While some believe AI’s increased role in medicine can result in physicians becoming obsolete, others don’t believe AI or machines will ever be able to deal with the social factors that go into illnesses. Three researchers argued both sides in a head-to-head commentary piece recently published in The BMJ.
Jorg Goldhahn, deputy head of the Institute for Translational Medicine at ETH Zurich in Switzerland, argued that AI has the potential to be more accurate than doctors, causing them to eventually become obsolete. AI systems have a “near unlimited capacity” for data processing, learning and self-correction and can do so at a speed humans can’t match, he noted.
AI systems also have the ability to be more accurate at making diagnoses in some specialties, more reliable, less biased and less unstable than physicians, while also being a cheaper solution in a healthcare industry that’s continuing to see rising costs, he said.

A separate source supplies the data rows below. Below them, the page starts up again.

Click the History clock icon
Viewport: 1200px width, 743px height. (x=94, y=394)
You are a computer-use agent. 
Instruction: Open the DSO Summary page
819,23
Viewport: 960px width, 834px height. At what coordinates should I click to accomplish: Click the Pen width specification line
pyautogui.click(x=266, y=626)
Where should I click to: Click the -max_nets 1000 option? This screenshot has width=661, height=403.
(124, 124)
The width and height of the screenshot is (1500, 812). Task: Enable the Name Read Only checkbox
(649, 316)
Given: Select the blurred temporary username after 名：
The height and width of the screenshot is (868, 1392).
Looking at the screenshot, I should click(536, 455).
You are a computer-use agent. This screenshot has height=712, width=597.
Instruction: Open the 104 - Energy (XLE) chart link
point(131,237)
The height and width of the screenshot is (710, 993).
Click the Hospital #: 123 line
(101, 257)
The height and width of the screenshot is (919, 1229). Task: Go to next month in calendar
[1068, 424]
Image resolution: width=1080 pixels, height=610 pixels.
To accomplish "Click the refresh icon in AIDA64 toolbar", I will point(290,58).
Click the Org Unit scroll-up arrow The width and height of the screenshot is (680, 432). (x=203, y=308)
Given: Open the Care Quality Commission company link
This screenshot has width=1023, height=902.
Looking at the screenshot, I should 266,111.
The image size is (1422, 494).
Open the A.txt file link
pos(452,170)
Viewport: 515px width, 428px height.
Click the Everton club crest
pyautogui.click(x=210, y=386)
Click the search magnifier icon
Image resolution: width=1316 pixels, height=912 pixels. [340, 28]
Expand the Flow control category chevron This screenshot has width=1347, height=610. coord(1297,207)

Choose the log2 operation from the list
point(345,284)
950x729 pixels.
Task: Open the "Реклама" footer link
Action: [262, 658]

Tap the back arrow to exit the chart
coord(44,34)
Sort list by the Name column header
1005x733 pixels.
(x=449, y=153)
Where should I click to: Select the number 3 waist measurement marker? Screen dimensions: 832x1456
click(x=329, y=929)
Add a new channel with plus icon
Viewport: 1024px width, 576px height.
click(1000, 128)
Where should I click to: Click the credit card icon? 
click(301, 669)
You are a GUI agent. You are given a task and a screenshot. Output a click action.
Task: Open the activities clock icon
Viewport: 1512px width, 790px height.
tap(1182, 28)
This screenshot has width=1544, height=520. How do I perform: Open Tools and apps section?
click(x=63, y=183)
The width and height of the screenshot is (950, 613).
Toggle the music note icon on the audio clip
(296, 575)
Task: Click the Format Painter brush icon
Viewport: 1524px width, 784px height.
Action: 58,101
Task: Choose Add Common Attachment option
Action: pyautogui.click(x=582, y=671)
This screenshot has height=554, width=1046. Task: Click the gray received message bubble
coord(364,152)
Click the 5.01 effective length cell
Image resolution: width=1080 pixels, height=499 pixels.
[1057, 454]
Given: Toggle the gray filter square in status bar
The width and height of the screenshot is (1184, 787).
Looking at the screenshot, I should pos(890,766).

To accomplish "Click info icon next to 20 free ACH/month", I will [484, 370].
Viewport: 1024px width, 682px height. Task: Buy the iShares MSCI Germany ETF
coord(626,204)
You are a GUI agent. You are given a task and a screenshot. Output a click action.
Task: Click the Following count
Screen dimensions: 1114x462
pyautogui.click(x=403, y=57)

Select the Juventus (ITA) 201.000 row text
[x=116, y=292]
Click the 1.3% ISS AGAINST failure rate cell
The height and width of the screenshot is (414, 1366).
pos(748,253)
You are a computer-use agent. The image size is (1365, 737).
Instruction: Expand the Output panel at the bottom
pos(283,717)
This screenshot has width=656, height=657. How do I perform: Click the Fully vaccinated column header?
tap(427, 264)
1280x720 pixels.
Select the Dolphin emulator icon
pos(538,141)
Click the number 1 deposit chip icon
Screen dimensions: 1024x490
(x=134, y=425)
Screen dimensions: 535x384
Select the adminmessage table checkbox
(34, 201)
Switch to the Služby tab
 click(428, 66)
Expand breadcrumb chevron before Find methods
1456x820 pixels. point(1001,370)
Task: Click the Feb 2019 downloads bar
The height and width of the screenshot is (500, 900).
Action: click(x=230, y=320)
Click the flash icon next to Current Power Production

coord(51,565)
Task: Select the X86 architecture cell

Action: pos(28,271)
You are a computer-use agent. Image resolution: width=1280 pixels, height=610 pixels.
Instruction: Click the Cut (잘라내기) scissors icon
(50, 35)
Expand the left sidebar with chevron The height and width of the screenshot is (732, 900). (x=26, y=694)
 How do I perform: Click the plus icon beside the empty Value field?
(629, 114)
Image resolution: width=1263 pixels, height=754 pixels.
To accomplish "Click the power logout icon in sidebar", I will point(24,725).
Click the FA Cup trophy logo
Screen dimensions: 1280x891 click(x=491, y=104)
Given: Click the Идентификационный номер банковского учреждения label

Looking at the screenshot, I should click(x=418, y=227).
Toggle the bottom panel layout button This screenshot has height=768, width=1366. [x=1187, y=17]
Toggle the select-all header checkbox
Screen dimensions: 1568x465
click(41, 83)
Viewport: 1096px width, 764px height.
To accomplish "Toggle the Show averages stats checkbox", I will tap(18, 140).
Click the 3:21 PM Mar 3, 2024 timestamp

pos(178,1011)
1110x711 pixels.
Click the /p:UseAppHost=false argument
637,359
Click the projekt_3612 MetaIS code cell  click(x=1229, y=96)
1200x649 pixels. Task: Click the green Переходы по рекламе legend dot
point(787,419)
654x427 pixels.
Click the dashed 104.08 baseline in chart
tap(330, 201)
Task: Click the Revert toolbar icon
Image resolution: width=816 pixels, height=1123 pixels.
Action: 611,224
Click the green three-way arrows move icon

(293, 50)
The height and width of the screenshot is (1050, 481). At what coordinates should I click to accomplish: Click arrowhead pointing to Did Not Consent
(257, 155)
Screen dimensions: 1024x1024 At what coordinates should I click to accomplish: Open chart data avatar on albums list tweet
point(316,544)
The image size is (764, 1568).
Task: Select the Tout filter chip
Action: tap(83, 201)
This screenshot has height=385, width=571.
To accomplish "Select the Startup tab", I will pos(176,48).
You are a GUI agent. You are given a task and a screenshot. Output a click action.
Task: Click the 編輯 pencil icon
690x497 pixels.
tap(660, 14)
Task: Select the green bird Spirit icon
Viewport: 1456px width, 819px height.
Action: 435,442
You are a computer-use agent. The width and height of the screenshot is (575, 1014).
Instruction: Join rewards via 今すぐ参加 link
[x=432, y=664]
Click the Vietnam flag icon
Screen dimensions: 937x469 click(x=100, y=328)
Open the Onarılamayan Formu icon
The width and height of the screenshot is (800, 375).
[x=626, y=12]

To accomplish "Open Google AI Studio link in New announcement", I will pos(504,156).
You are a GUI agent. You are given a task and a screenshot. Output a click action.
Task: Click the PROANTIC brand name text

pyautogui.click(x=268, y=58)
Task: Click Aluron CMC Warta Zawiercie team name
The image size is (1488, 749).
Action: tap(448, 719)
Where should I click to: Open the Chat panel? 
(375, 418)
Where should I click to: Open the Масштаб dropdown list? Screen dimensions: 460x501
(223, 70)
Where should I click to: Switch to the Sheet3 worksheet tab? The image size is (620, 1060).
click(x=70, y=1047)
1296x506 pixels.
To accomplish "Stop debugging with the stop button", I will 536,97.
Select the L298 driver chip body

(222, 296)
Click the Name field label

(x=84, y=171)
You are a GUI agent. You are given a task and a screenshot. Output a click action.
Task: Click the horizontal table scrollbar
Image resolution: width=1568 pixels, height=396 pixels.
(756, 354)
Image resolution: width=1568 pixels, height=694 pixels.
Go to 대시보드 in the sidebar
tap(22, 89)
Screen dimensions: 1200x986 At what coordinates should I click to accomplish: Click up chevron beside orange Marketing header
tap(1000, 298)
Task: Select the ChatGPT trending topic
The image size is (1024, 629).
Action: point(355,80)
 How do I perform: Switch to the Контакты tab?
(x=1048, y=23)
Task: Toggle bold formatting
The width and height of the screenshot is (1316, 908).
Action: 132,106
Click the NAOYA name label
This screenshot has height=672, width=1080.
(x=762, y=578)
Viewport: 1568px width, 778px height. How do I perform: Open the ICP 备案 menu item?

“Doctors as we now know them will become obsolete eventually. In the meantime, we should expect stepwise introduction of AI technology in promising areas, such as image analysis or pattern recognition, followed by proof of concept and demonstration of added value for patients and society,” Goldhahn concluded. “This will lead to broader use of AI in more specialties and, sooner than we think, human doctors will merely assist AI systems. These systems will not be perfect, but they will be constantly perfecting themselves and will outperform human physicians in many ways.”
Though other researchers––Vanessa Rampton, with the McGill Institute for Health and Social Policy, and Giatgen A. Spinas, emeritus professor with the University Hospital in Zurich––understand the potential of AI, they don’t believe it will ever be able to replicate the intimacy of the patient-doctor relationship.
“There are no algorithms for such situations, which change depending on emotions, non-verbal communication, values, personal preferences, prevailing social circumstances, and so on. Those working at the cutting edge of AI in medicine acknowledge that AI approaches are not designed to replace human doctors entirely,” Rampton and Spinas wrote.
The two argued that machines can augment the tasks of physicians but will never be able to replace them entirely, because physicians will always be better at dealing with the patient as a whole person. Additionally, they said AI reaches its limits when its confronted with emotional, social and non-quantifiable factors that contribute to illness.
“A likely future scenario will be AI systems augmenting knowledge production and processing, and doctors helping patients find an equilibrium that acknowledges the limitations of the human condition, something that is inaccessible to AI,” the two concluded. “Coping with illness often does not include curing illness, and here doctors are irreplaceable.”